What you have to do: Tell me how many lines of the entries below include the string "computer", and give only the number.

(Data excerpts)
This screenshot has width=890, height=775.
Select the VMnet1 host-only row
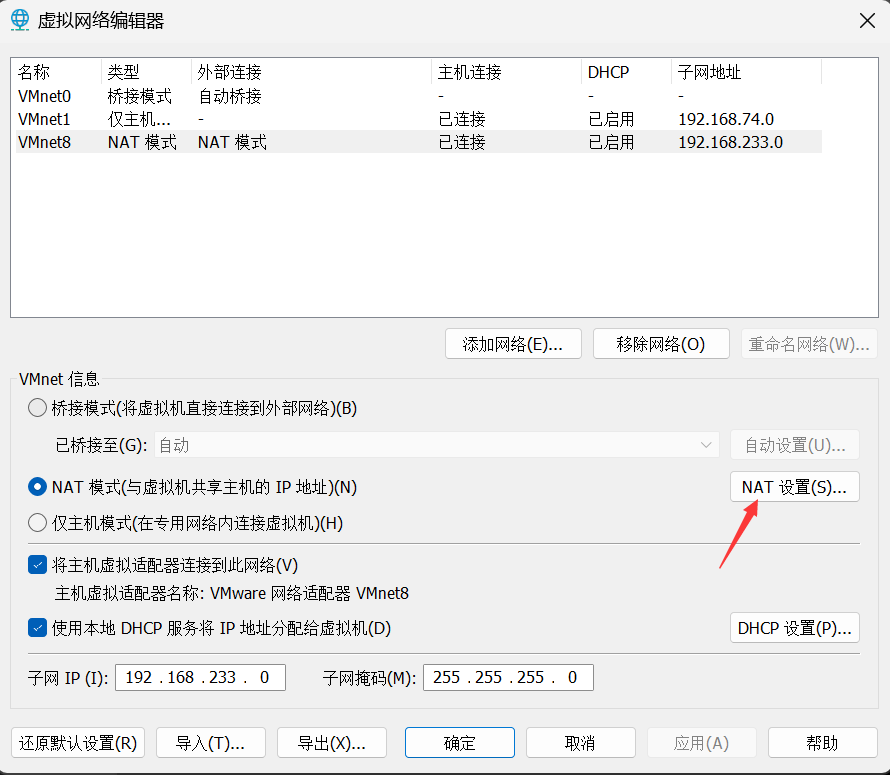coord(45,119)
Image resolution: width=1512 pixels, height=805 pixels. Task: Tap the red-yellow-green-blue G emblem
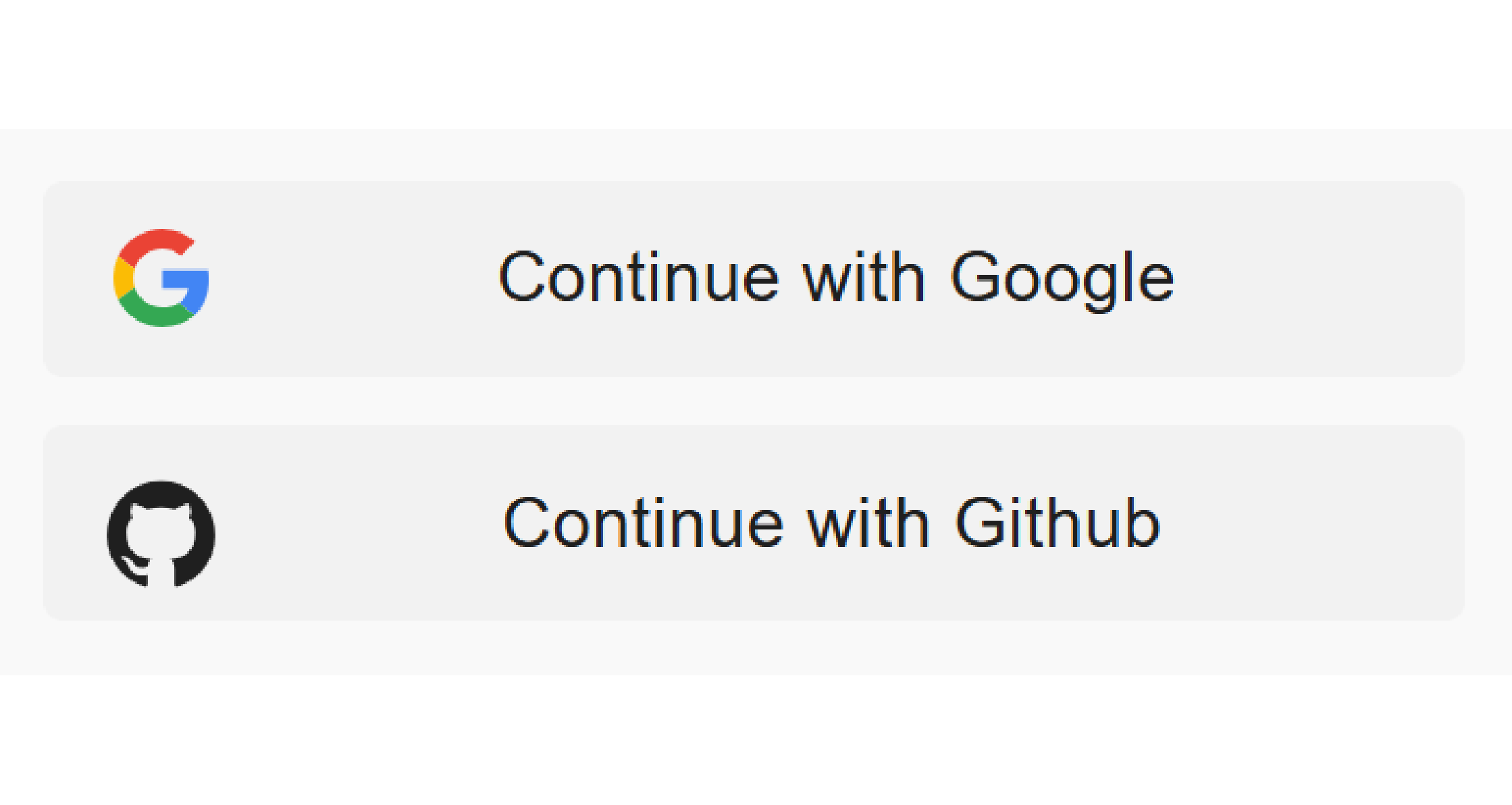tap(161, 278)
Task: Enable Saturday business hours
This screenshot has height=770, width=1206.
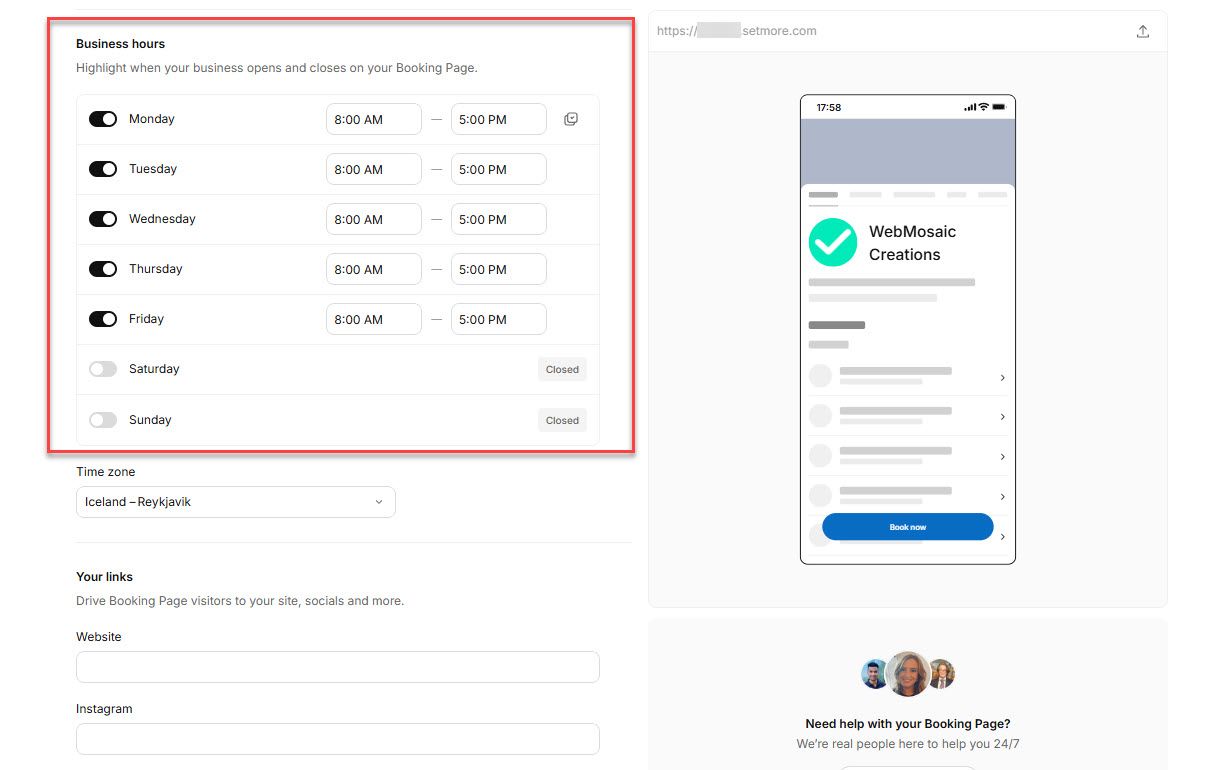Action: (x=103, y=369)
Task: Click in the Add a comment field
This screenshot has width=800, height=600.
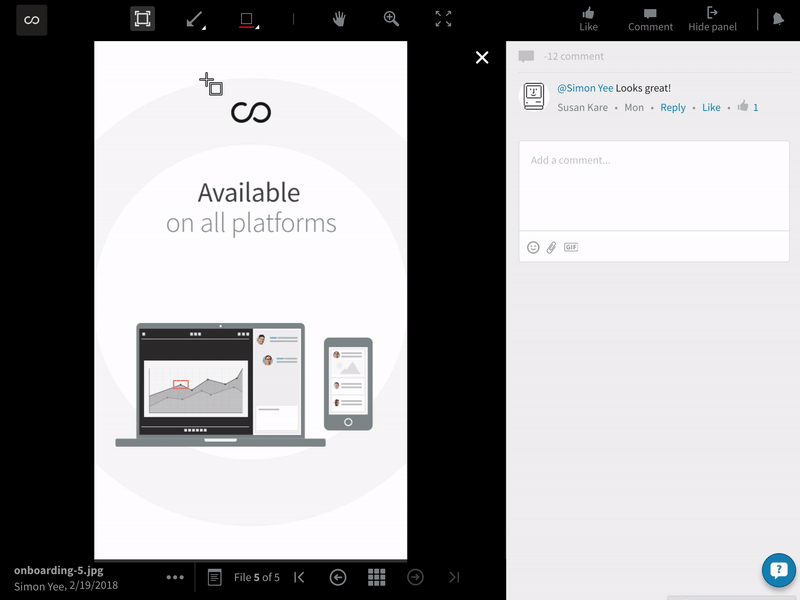Action: click(653, 185)
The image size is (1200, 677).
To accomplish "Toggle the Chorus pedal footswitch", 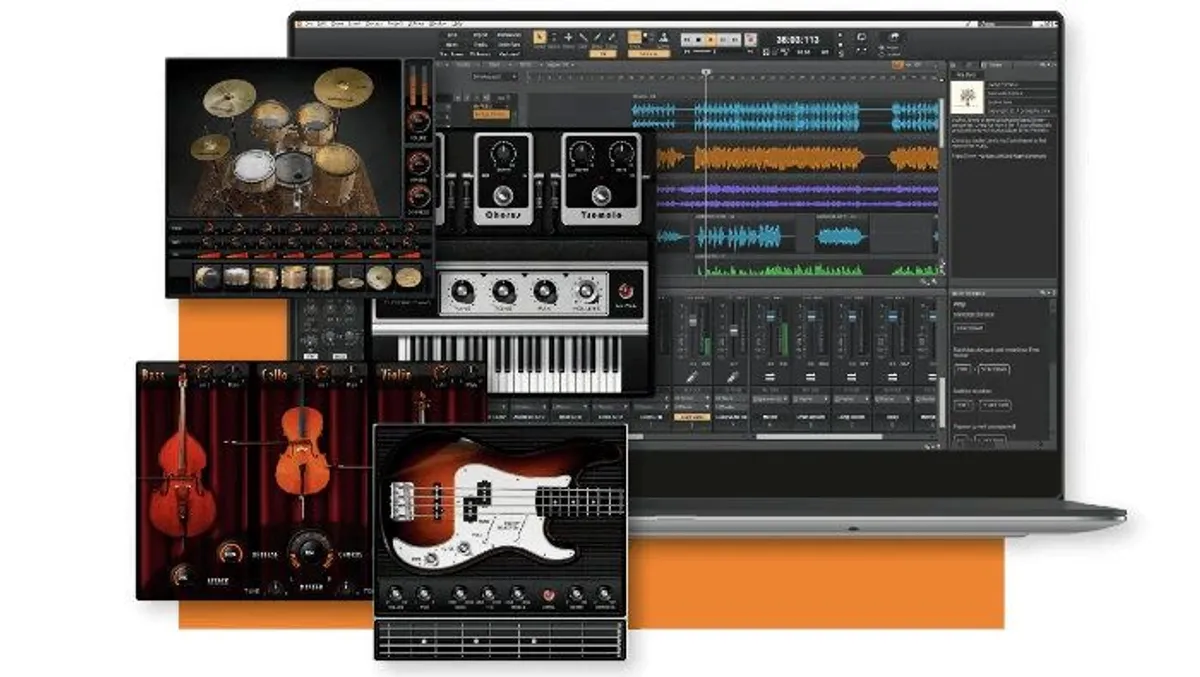I will [503, 196].
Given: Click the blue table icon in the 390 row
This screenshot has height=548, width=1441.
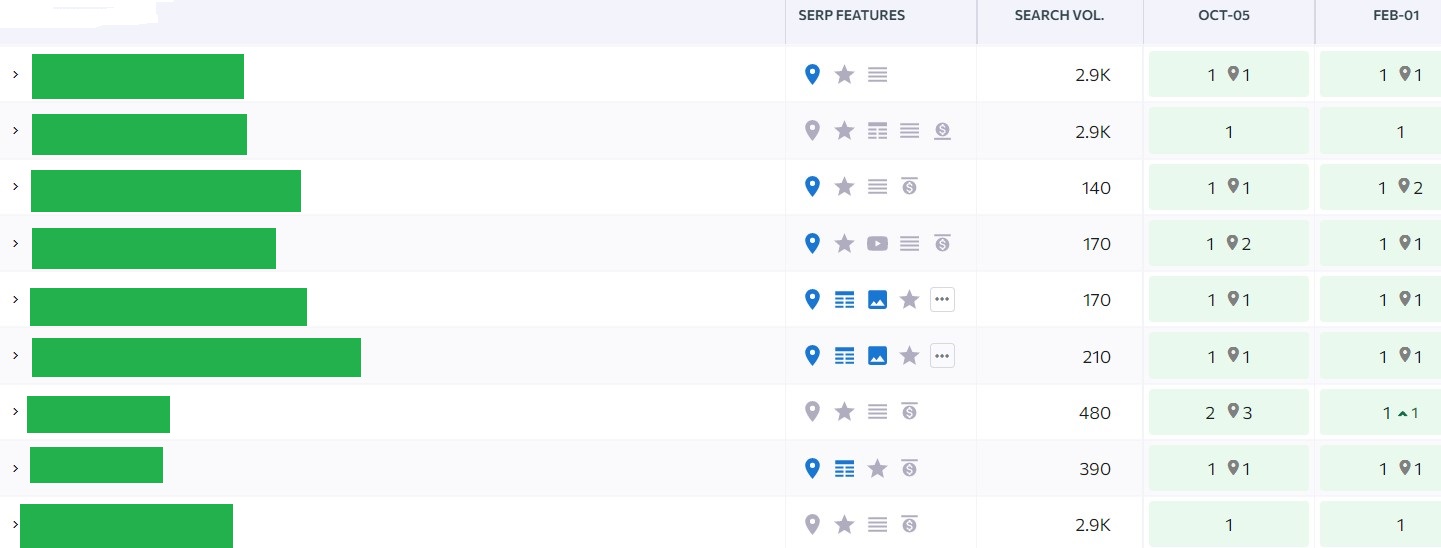Looking at the screenshot, I should coord(845,468).
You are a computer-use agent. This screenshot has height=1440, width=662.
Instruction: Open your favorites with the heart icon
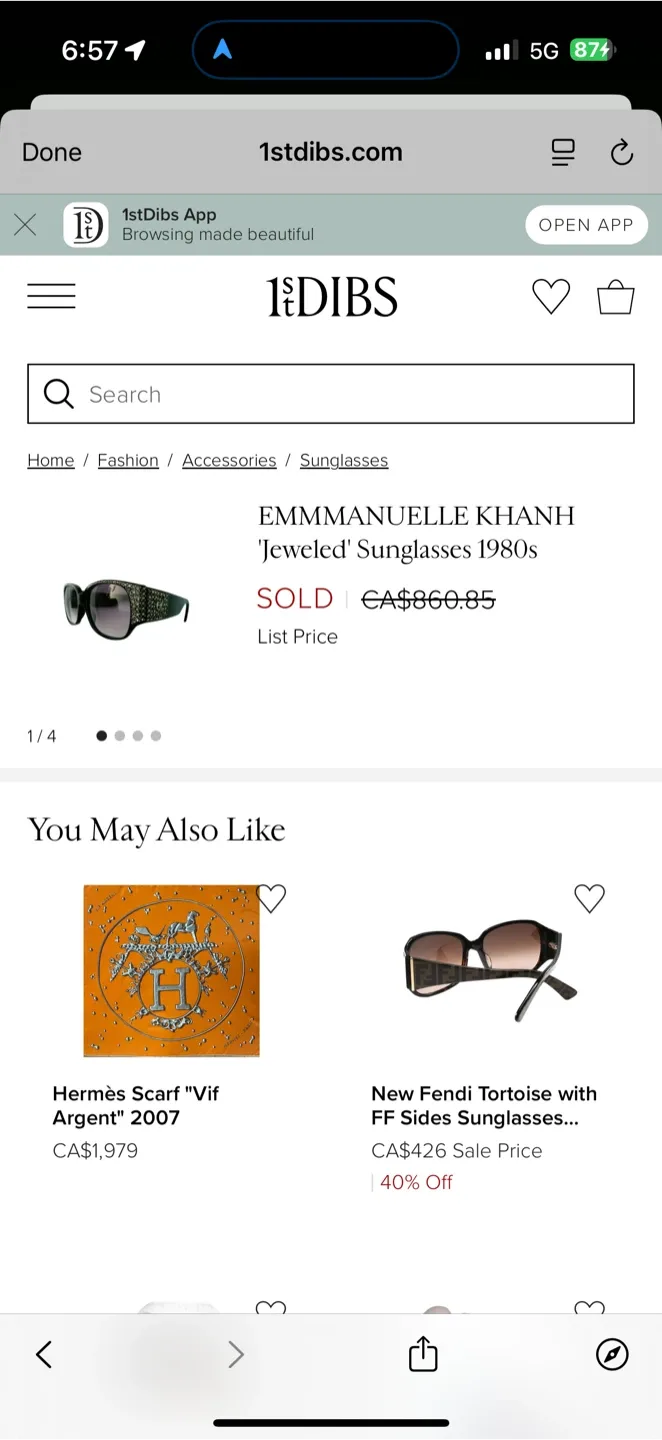pyautogui.click(x=551, y=296)
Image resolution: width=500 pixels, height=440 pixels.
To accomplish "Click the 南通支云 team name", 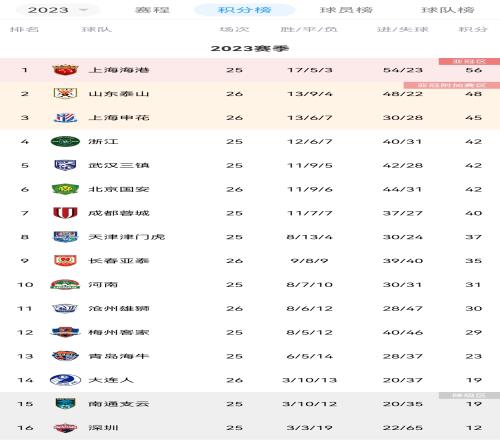I will coord(119,404).
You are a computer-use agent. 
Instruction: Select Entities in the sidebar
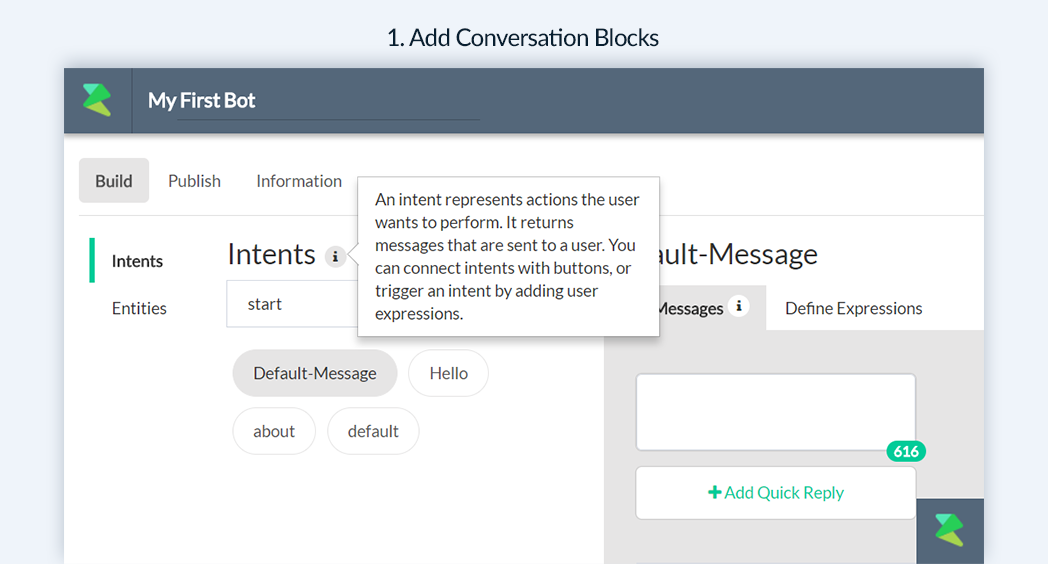(x=139, y=308)
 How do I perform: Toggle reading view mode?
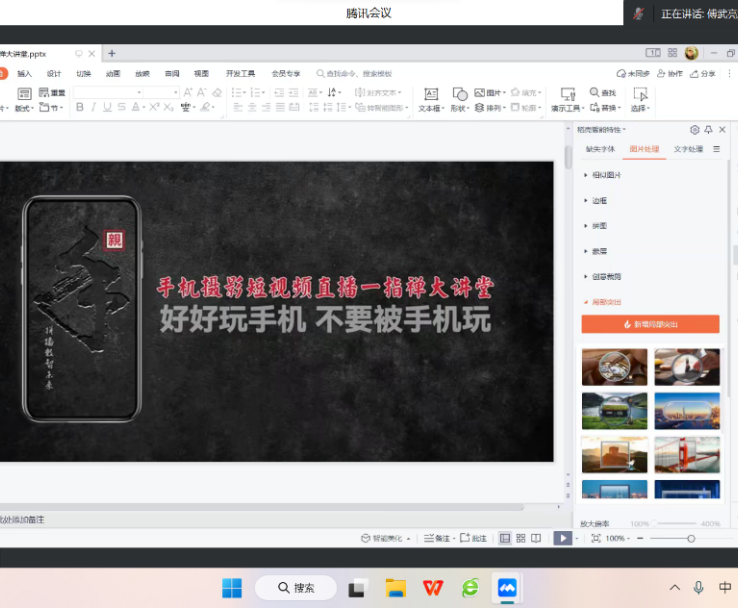coord(535,538)
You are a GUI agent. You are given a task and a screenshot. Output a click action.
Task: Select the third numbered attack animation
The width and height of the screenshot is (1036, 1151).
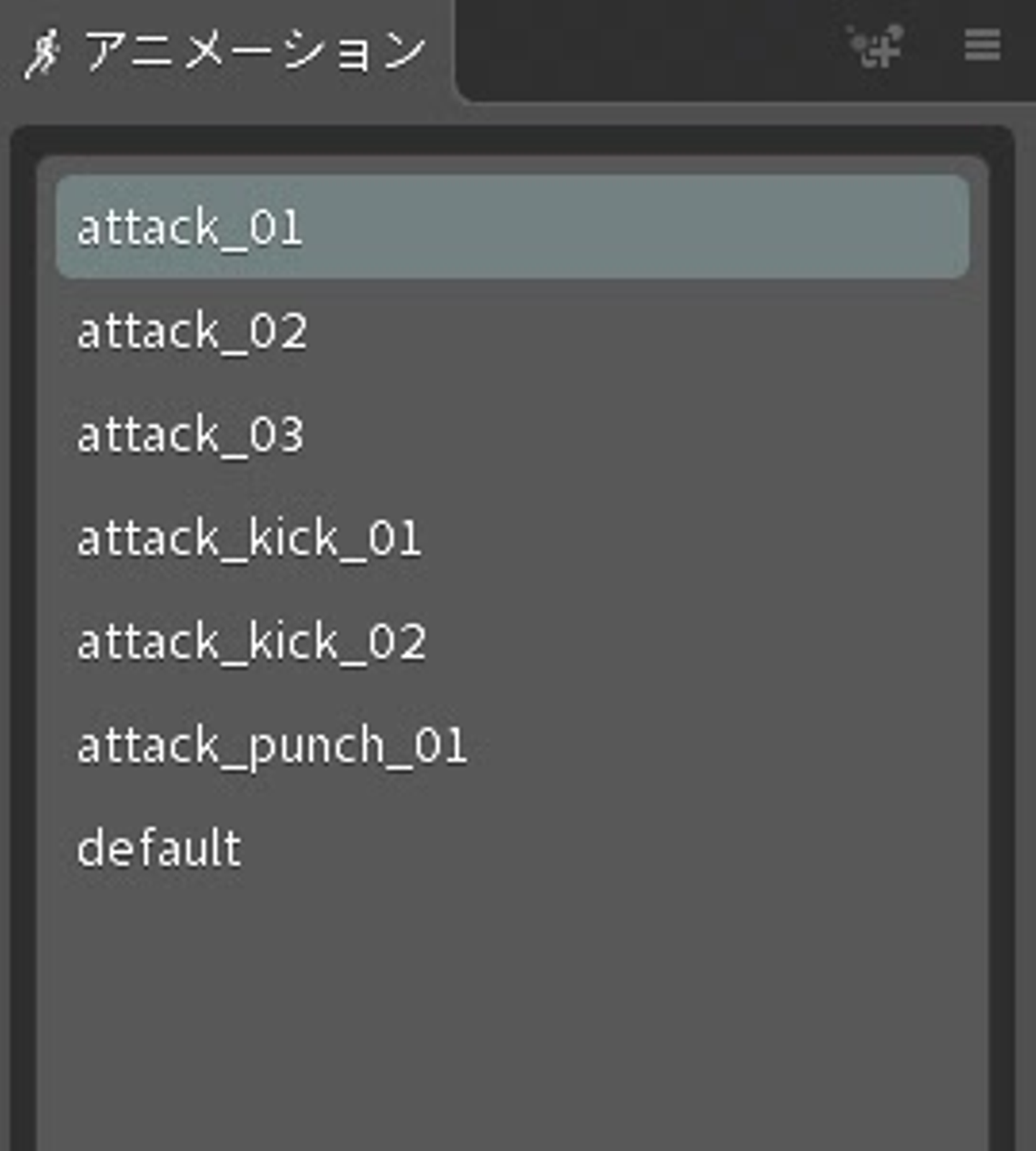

Answer box: 2